* Records *
□ □ □ □

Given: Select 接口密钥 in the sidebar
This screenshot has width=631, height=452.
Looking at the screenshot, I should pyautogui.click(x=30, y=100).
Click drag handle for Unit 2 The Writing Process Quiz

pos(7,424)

□ □ □ □

Output all of the data above verbatim, line for line.

Given: Select 接口密钥 in the sidebar
This screenshot has width=631, height=452.
Looking at the screenshot, I should pyautogui.click(x=30, y=100).
Click drag handle for Unit 2 The Writing Process Quiz

pos(7,424)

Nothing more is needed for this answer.